Sable fish is one of the most fool proof types of fish there are when it comes to making a “wow-factor” meal with little effort. We love to support fresh, sustainable sea food and these beautiful fillets come from The Fish Counter in Vancouver on Main St and 22nd.   They also make all of their own stocks. Mike, one of the owners, suggested the Soba Dashi stock for the Sable Fish. It is a traditional Japanese stock with an Umami, sweet flavor. If you aren’t close to Vancouver, you can head to your local Asian market, or check the Asian isle in your grocery store for Soba Dashi.

Serves 4 people.

*Preheat Oven to 400 degrees F

Ingredients

SABLE FISH

  • 4 fillets of fresh Sable fish, skin on (Ocean Wise and/or locally caught is best)
  • ½ jar of The Fish Counter’s house made Soba Dashi Stock (or ¾ cups store bought Soba Dashi)
  • 1/3 cup Three Farmers Original Camelina Oil
  • A dozen baby heirloom carrots (or fresh baby carrots)
  • 2 large bunches of baby turnips (about 6-7 turnips per serving)
  • 1 cup broccoli fleurettes
  • Salt and pepper to taste

GINGERED YAMS

  • 2 large yams, sliced ¼ inch thick rounds and parboiled
  • ¼ cup brown sugar
  • 2 tbsp. honey
  • 1 tbsp. fresh, chopped ginger
  • 1 clove fresh garlic
  • 1 tbsp. gluten free Tamari (or soy sauce)
  • ½ jar of The Fish Counter’s house made Soba Dashi Stock (or ¾ cups store bought Soba Dashi)
  • 2 tbsp. Three Farmers Original Camelina Oil

 

Method

***Brining your fish is optional but is a great way to keep it moist and buttery. All you need is about a litre of water, a tablespoon of salt and a teaspoon of sugar. Dissolve the salt and sugar and place your fillets in the brine. Refrigerate for about 15-20 minutes while you are preparing the rest of the dish.

YAMS:

In a large frying pan, heat your camelina oil on medium and add your parboiled yam rounds to the pan. Sprinkle your sugar, ginger and garlic over the yams and pour in the tamari, honey and Soba Dashi. Cover with a lid and allow the yams to simmer, creating an Asian inspired syrup. Once they are browned and the syrup has thickened, turn the heat on low and allow to simmer while the fish cooks.

FISH:

Add your Camelina oil to a frying pan or skillet, and heat your camelina oil. Allow it to get quite hot and test the temperature by adding a drop of water to the pan. If it jumps, the pan is ready. Place the fillets skin side down in the pan and allow them to sear until the skin is a golden brown. Remove from the pan and place in an over safe dish, skin side up. Place all of your veggies around the fish and pour half of the Soba Dashi over them. Place it in your oven uncovered for about 15-20 minutes. If you get busy chatting over a glass of wine, don’t worry! Sable fish actually gets better the longer it cooks.

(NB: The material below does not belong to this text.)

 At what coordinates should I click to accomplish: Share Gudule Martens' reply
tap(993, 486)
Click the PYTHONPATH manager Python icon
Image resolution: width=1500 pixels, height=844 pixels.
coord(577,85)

Once the skin has a nice crunch to it and your veggies and starting to brown, remove from the oven and serve, pouring the rest of the Soba Dashi over the veggies. Do not pour the broth over the skin as it will make it go soggy and you want a nice, crispy skin.

This is a beautifully buttery fish and goes very well with Chardonnay such as the Sandhill Chardonnay from Kelowna, BC.